Because when an institution benefits from a partnership, then attacks the partner after the relationship becomes inconvenient, that says something about the institution.
The Missed Answer That Says Everything
The most revealing part of this story may not even be the WOVU agreement.
It may be what happened after FCB and Urban Voice Public Media sued BBC.
BBC was served.
BBC did not timely answer.
FCB and Urban Voice Public Media moved for default judgment.
Then BBC came back and asked the court for leave to respond late.
But BBC’s own explanation raises serious governance questions.

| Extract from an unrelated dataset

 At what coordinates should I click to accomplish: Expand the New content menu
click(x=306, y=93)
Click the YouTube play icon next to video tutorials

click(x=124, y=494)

BBC’s filing says the board believed David Roney had an attorney handling the response. It says Roney told the board counsel was handling it. It says later, after Roney was removed, unopened mail addressed to Roney was found — including the default judgment motion and hearing notice.
Read that again.
BBC’s defense for missing a court deadline is essentially that its own internal leadership structure failed to ensure legal mail was opened, counsel was actually responding, and the organization’s interests were being protected.
That is not a Joy Johnson problem.
That is not a Darvio Morrow problem.
That is not a Jerry Primm problem.
That is BBC’s governance problem.
And it is exactly the kind of fact pattern funders, public officials, and community stakeholders should not ignore.
Because if an organization cannot properly manage legal service, litigation deadlines, unopened mail, and internal responsibility during a major lawsuit, what does that say about its readiness to manage public dollars, community assets, and neighborhood trust?
Deflection Is Not Governance
The most troubling part of BBC’s response is not simply that it denies the Amendment.
Organizations can dispute contracts. Boards can argue authority. Parties can litigate.
The deeper problem is the style of the response.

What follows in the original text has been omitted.